Twenty-four articles of the 1926 Turkish Penal Code (Law 765) provided for a mandatory death penalty for crimes against the state, the government, and the Constitution and military, as well as for civilian criminal offences like murder and rape. These 24 articles defined a total of 29 offences punishable by death.

=== Abolition ===
By Law 4771 of 9 August 2002 (the 3rd Package for Harmonization with the European Union), the death penalty was abolished for peacetime offences. Law 5218 of 14 July 2004 abolished the death penalty for all crimes. Turkey ratified Protocol No. 13 to the European Convention on Human Rights, overseen by the Council of Europe, in February 2006.

Abdullah Öcalan was also sentenced to be executed in June 1999; however, Turkey commuted his sentence to life imprisonment in October 2002.

=== Proposed reinstatement ===
Since the failed 2016 coup d'état, some politicians have talked about restoring the death penalty. Recep Tayyip Erdoğan, President of Turkey since 2014, announced on 29 October 2016 that the government planned to present a draft law restoring the death penalty to the Turkish Parliament and announced his intent to "countersign it").

After his victory in the constitutional referendum in 2017, Erdogan made favorable statements on the reinstatement of capital punishment, announcing he would discuss the possibility with Devlet Bahçeli of the Nationalist Movement Party (MHP) and the then-Turkish prime minister Binali Yıldırım. In view of this happening, the President of the European Commission Jean-Claude Juncker announced that such an event would mean the end of an eventual Turkish accession to the European Union.

==Public opinion==
A 2011 poll found 65% of people wanted capital punishment reinstated for "certain crimes".

In 2019, an Opinion Research Corporation survey asked, "Would you support the death penalty for the crimes of child abuse, murder of women and terrorism?", and 71.7% of Turkish respondents said they would.

==Methods and practices==
Under Article 12 of Law 765, death sentences were to be carried out by hanging after being approved by act of the Grand National Assembly of Turkey (Türkiye Büyük Millet Meclisi), or the TBMM. Within the TBMM, they were reviewed by the Judicial Committee before being voted on by parliament as a whole.
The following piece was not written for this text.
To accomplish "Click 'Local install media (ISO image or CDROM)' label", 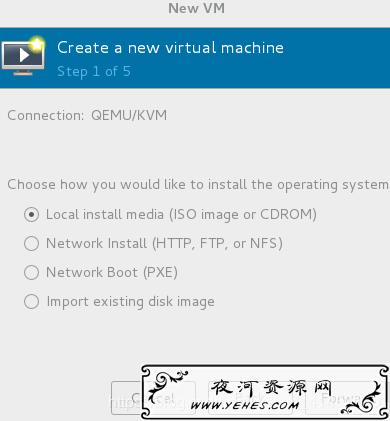I will click(181, 215).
This decision had to be ratified by the President, who had the power to commute death sentences on grounds of age or ill-health.

Rather than utilizing gallows that permitted a long drop to break the condemned inmate's neck and render the condemned inmate instantly unconscious, Turkey's gallows were very simple and inexpensive, only permitting a short drop. People convicted of military crimes were executed by firing squad.

According to press coverage of the 1980 hangings of Adali and Pahlivanoglu, the two condemned men were offered the counsel of a Muslim priest and were allowed to kiss a copy of the Quran based on Turkish custom.

==Alternatives==
The death sentence was replaced by aggravated life imprisonment (ağırlaştırılmış müebbet hapis cezası). According to Article 9 of Law 5275 on the Execution of Sentences these prisoners are held in individual cells in high security prisons and are allowed to exercise in a neighbouring yard one hour per day.